The Mistaken Term "The Brethren"
The appellation "The Brethren," as applied to companies of
believers who seek to be guided by the Scriptures alone in the principles of
their gatherings, is an utter misnomer. It is, or should be, repudiated by
those who are so called. No doubt the term "Plymouth Brethren" had an innocent
enough beginning, and arose from the fact that in their evangelistic labours
and the testimony they gave they were spoken of as "brethren from Plymouth."
The mistake arose in generalizing the circumstances of a particular
locality and in applying to other believers besides those at Plymouth a term
which was meaningless and applied without the consent or agreement of the
believers there themselves. The appellation is false in more respects than one.
It is contrary to the teaching of Scripture, which, in the spiritual sense of
the word, includes all believers and gives no justification for any such
denominational terminology. Further, it suggests, what is quite unfounded, that
the assemblies of those to whom the term is applied are amalgamated into a
denominational union, an ecclesiastical system, whereas the New Testament
teaches, as a foundation principle relating to assemblies, that each one stands
on its own separate basis in dependence on the Lord alone and in subjection to
the guidance and ministry, not of some union or organization, but of the Holy
Spirit, who indwells each company as His local temple.
That principle
is maintained by the various assemblies of those who are simply seeking to
adhere to the Scriptures of truth as the all-sufficient guide concerning the
will of God, and as "the faith once for all delivered to the saints" (Jude 3,
R.V.) - "once for all," that is to say, as the final revelation of the mind of
God for His people. The very adherence of such assemblies to the teaching of
the New Testament causes them (or should do so) to repudiate the imputation
that they constitute a sect misnamed "The Brethren." It is significant that no
such denominational notice board is ever used outside the buildings where such
assemblies meet.
An Unfounded
Supposition
The term is also contrary to fact in that it
presupposes that, at some time or other, those who, in different places, and
apart from any mutual association, gained an understanding of what the New
Testament teaches, and saw the importance of obeying it instead of following
the traditions of religious systems, accepted the term "the Brethren." In any
case it came to be applied as a nickname. The fallacy of such an appellation
has been to a large extent successfully exposed, though perhaps inadequately.

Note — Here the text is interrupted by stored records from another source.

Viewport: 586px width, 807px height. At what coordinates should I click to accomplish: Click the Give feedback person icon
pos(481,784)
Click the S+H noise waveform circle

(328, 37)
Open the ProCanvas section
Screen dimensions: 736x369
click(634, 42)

The fact is that, by a very marked movement of the Spirit of God, Christians in
several places, without knowing what was similarly and simultaneously taking
place elsewhere, came to see the absolute necessity of becoming obedient to
what the Scriptures teach, in contrast to the denominational systems, which
were simply an aftermath of the breakaway, in medieval times, from popery, and
which stopped short of discerning and following the whole counsel of God as
revealed in His Word. To abandon forms of error is one thing; to accept the
truth in its fulness is another.
Freedom from
Human Dictates
Moreover, the work of the Spirit of God in
opening the eyes of believers in different localities and at different times
has gone on for over a century, without being directed by the dictates or
teachings of some central authority. It is a significant fact that not only in
Britain, but in America, Australia, New Zealand and countries on the Continent,
as well as elsewhere, owing to the teaching of the Scriptures, whether by
direct and independent reading of them, or by individual teachers apart from
any society, assemblies such as those who are miscalled "brethren" have been
formed without becoming associated with similar gatherings in other places, as
in the earliest times, as recorded in the New Testament. Dishonour to the Holy
Spirit They cannot help what others call them, but that any in such companies
should tacitly accept this is unacceptable.